Lseek takes three arguments: the first is the file descriptor for the file, and the second is the location of the file. The third tells whether the file location is relative to the beginning of the file, the current location, or the end of the file

lseek(int fildes, off_t offset, int whence);
Copy the code

The return value of lseek is the absolute position in the file after changing the file pointer. Lseek is the only system call that never causes a real disk lookup, it just updates the current file location, which is a number in memory.

For each file, Linux keeps track of the file schema (regular, directory, special files), size, last modified time, and other information. Programs can see this information through the STAT system call. The first parameter is the file name, and the second is a pointer to the structure to place the request information. The properties of these structures are shown in the following figure.

A device for storing files
A device for storing files
I – node number
File mode (including protection bit information)
The number of file links
File owner identification
Group to which the file belongs
File size (bytes)
Creation time
Last modification/access time

The fstat call is the same as stat, except that fstat can operate on open files, whereas stat can only operate on paths.

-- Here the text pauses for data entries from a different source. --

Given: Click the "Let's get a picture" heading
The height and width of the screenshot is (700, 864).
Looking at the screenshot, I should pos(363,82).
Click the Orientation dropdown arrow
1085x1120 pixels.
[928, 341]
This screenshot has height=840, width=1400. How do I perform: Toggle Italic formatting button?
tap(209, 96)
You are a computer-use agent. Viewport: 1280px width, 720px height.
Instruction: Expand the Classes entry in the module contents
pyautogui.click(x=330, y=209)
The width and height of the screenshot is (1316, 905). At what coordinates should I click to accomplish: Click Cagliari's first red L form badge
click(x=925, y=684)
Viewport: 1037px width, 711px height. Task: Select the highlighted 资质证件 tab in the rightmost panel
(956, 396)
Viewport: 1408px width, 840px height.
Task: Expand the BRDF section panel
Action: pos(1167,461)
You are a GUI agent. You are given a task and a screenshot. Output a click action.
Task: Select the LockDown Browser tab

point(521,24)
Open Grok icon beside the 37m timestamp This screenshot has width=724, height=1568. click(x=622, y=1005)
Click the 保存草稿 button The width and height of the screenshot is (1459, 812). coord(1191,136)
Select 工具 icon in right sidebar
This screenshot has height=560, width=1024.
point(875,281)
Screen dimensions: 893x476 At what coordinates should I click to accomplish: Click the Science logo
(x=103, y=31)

The PIPE file system call is used to create shell pipes. It creates a series of pseudo files that buffer the data between the pipe components and returns file descriptors that read or write to the buffer. In the pipeline, do something like this

Sort the < | in the head - 40Copy the code

The SORT process will print to the file descriptor 1, the standard output, to the pipe, and the head process will read from the pipe. In this way, sort just reads from file descriptor 0 and writes to file descriptor 1 (pipe) without even knowing that they have been redirected. If there is no redirection, sort automatically reads from the keyboard and outputs to the screen.

The final system call is FCNTL, which is used to lock and unlock files, apply shared locks and mutex, or perform some other file-related operation.

Instead of focusing on individual files, let’s focus on system calls related to the overall directory and file system. These system calls are listed below and we’ll take a look at them.

The system calls describe
s = mkdir(path,mode) Create a new directory
s = rmdir(path) Remove a directory
s = link(oldpath,newpath) Create a link to an existing file
s = unlink(path) Unlink the file
s = chdir(path) Changing the working directory
dir = opendir(path) Open a directory to read
s = closedir(dir) Close a directory
dirent = readdir(dir) Reads a directory entry
rewinddir(dir) Turn the directory so that it is used here

You can use mkdir and rmdir to create and delete directories. Note that the directory can be deleted only when it is empty.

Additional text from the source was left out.